For the first time in months, I’ve had time to open a book. I’ve had time to learn freely. I’ve had time to write for myself. I’ve had time to make art. I’ve had time to create freely. I’ve had time to play my ukulele and guitar. I’ve even had time to catch up on some Netflix shows.
In the clouds, I’m free and infinite within my own mind. I have control over myself and in what I want to learn.
On the ground, I’m sheltered and informed by those around me. Others help to guide my way as I’m tested on my abilities to persevere.
I’ve spent my whole life on the ground. Although the clouds are a nice change of scenery, I miss being down on the ground. I miss seeing my friends and my teachers. I miss the deadlines, the rubrics and the daily routines. I even miss the mediocre pasta.
Sometimes too much freedom causes problems. Sometimes having too much time causes it to slip through the cracks and waste away. Sometimes being stuck inside your own head reminds you of the loneliness among the clouds.
So, this is the predicament I’m in. Which one do I prefer: the clouds or the ground?
When I was on the ground, I kept dreaming to one day fly around in the clouds I gazed at in the sky. Now I’m in the clouds and I can’t help but wonder what it would be like if I was still on the ground.

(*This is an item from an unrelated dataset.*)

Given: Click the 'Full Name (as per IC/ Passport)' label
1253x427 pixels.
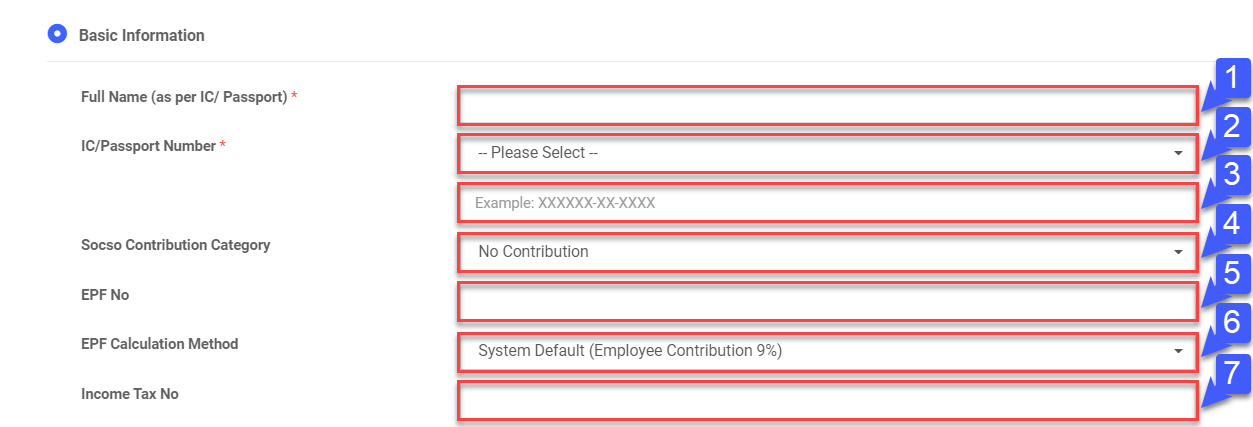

The truth is I like them both: the freedom of online school (in the clouds) and the structure of physical school (on the ground). It’s hard to choose which one is better, even after having a taste of both. The positive aspects of online school equal the negative aspects of physical school (and vice versa).
The two sides could learn from one another. My biggest concern for physical school is its lack of freedom and time for myself. My biggest concern for online school is the absence of a sense of structure and community. By implementing aspects from both sides, we could have the best of both worlds.